DENVER -- Colorado's community health centers have done a complete refiguring of their health delivery models in response to the COVID-19 crisis, and are set to take an enormous hit in their ability to continue to provide care if Congress doesn't approve critical funding.

Polly Anderson, vice president for strategy and financing with the Colorado Community Health Network, said centers also don't have enough personal protective gear for workers or enough testing kits.

"Health centers need immediate funds to stay operational to continue to serve on the front line of this public health crisis," Anderson said. "We also need Congress to act and reauthorize the federal funding for these programs so that we are not in a month-to-month situation when we're most needed."

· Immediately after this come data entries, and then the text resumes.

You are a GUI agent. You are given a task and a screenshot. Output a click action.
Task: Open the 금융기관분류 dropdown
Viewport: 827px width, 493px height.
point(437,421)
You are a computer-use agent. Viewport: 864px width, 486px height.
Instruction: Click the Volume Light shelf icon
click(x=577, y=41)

Federal stopgap funding for centers passed in December but is set to expire on May 22, and Anderson said many staff could face furloughs without additional support. Centers will be reimbursed for telehealth services by providers already approved to bill Medicaid after Gov. Jared Polis announced temporary relief.

But Anderson noted the measure only will cover a portion of the centers' overall costs. She said Congress also should allow reimbursements for telehealth care for Medicare patients, a group at serious risk for complications from COVID-19.

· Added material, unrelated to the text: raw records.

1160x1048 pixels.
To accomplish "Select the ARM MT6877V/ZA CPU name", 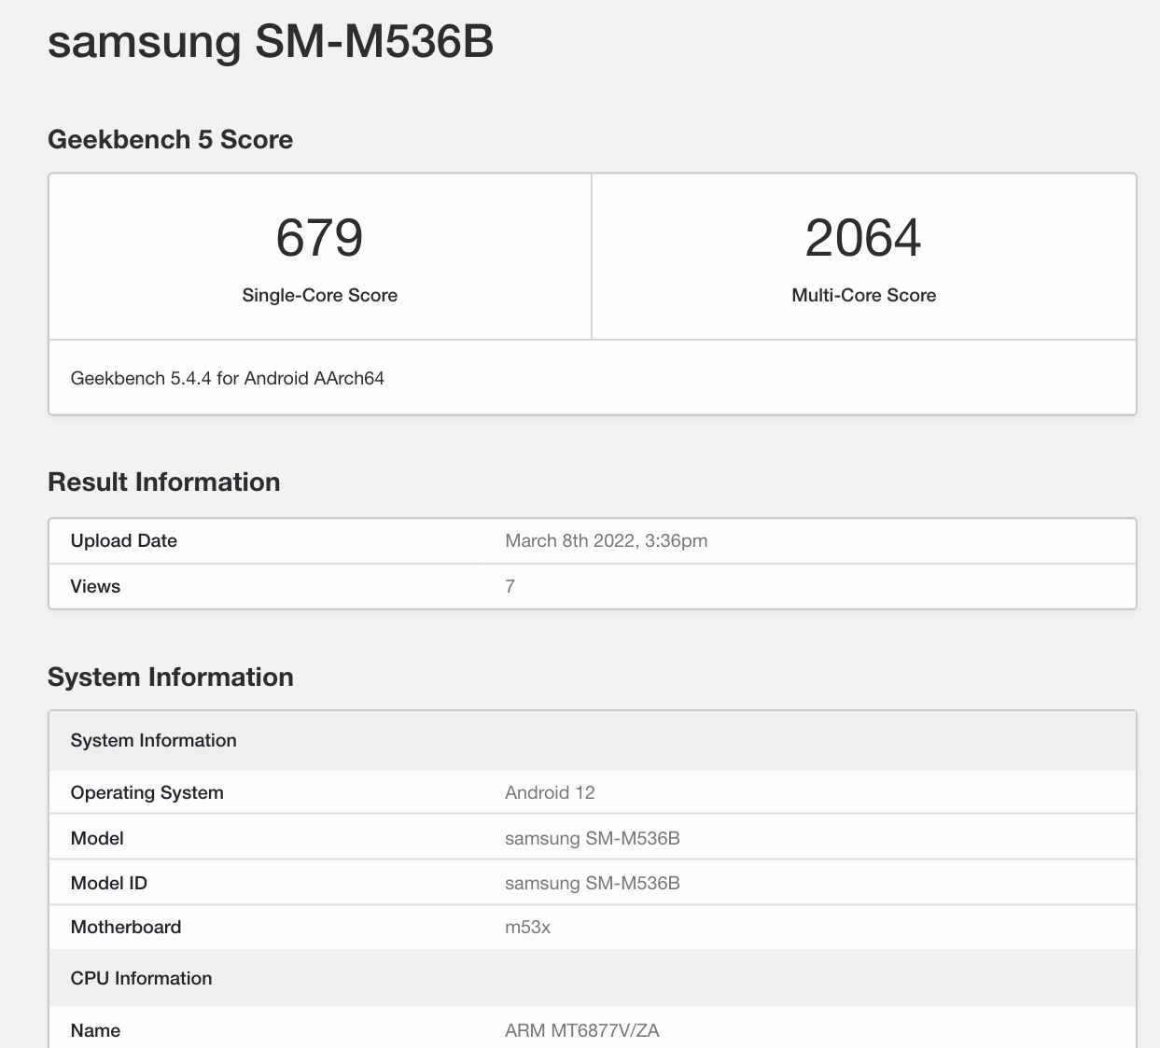I will [x=581, y=1031].
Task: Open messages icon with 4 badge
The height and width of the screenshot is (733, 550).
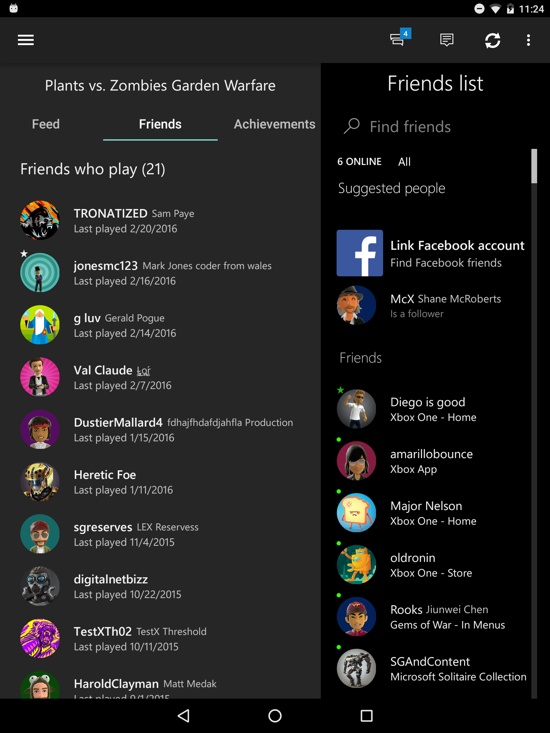Action: coord(400,38)

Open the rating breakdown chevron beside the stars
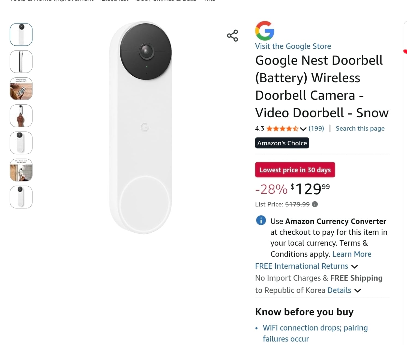point(303,129)
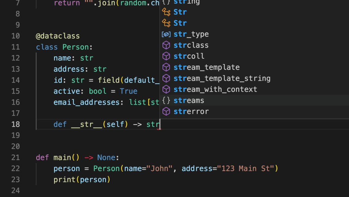Viewport: 349px width, 197px height.
Task: Pick the lowercase string suggestion at top
Action: [186, 2]
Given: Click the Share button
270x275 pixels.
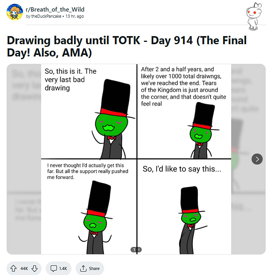Looking at the screenshot, I should [x=90, y=268].
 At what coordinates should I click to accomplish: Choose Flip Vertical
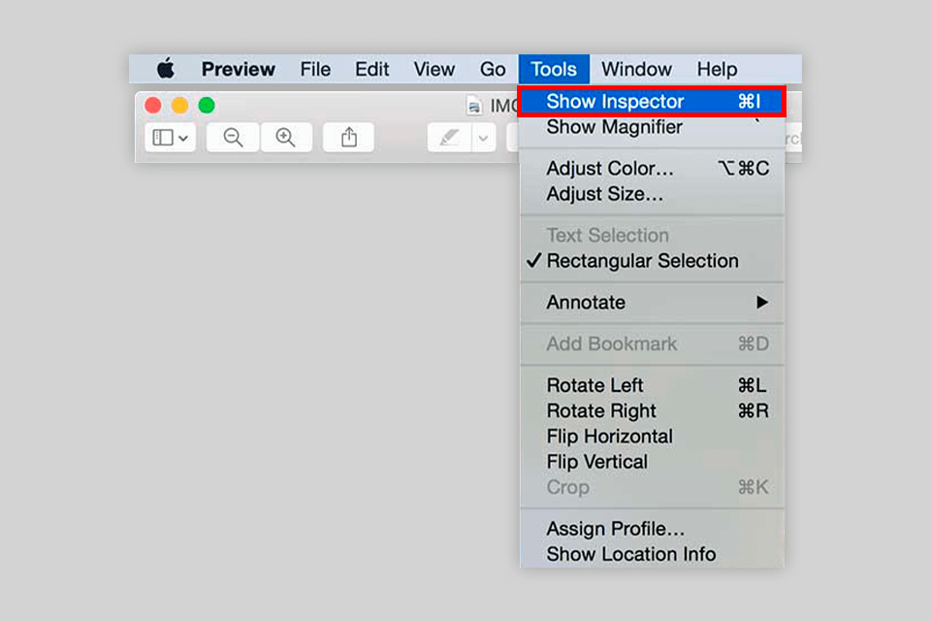596,462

In addition to encouraging clients to follow CDC guidelines to slow the spread of infections, centers are now separating wellness visits from patients showing symptoms.

"Health centers are here for you," Anderson said. "Call before you visit so that they can follow their localized procedures on screening and making sure that we're not exposing individuals to unneeded contact with other individuals."

She said health centers that serve all Coloradans regardless of their ability to pay will continue to do all they can with staff who are mission-driven and dedicated to their patients and their communities, even as they are also concerned with how to keep their own families safe and well.

Disclosure: Colorado Community Health Network contributes to our fund for reporting on Health Issues, Poverty Issues, Smoking Prevention, Social Justice. If you would like to help support news in the public interest, click here.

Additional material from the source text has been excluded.